*** EXERCISE MATERIAL Section Begins ***
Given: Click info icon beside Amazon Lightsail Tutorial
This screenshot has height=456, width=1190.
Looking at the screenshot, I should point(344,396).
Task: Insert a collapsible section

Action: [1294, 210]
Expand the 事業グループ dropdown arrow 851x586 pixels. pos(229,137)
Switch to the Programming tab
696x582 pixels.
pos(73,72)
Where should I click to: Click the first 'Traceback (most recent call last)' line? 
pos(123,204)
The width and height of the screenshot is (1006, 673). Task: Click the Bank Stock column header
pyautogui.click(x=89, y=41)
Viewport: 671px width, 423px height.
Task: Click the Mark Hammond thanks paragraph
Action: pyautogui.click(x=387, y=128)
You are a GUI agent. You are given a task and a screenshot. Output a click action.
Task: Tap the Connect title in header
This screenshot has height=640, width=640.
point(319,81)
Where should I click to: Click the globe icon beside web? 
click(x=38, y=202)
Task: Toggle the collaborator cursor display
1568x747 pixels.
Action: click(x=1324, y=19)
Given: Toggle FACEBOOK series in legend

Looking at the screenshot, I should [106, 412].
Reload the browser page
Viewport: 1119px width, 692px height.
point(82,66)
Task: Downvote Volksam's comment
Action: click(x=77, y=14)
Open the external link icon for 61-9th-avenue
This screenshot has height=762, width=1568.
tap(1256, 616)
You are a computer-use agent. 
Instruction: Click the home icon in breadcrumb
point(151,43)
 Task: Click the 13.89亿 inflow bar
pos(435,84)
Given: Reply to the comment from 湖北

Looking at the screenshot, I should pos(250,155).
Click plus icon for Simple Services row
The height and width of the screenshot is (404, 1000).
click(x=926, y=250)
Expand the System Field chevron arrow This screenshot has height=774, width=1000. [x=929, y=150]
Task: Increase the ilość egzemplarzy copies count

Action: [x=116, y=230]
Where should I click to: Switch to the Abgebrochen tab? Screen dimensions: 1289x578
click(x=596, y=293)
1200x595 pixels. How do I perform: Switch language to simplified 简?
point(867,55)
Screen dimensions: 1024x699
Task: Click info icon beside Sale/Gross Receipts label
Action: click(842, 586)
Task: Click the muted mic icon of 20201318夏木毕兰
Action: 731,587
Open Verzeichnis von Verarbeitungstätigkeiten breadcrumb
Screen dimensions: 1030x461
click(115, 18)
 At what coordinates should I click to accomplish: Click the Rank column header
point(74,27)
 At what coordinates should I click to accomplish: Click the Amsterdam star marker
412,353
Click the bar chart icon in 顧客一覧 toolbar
*** EXERCISE MATERIAL Section Ends ***
AIM OF THE EXERCISE: Filter the records above, keeping each line that contains the word "agent".

ANSWER SECTION:
You are a GUI agent. You are given a task and a screenshot. Output a click action.
You are a computer-use agent. 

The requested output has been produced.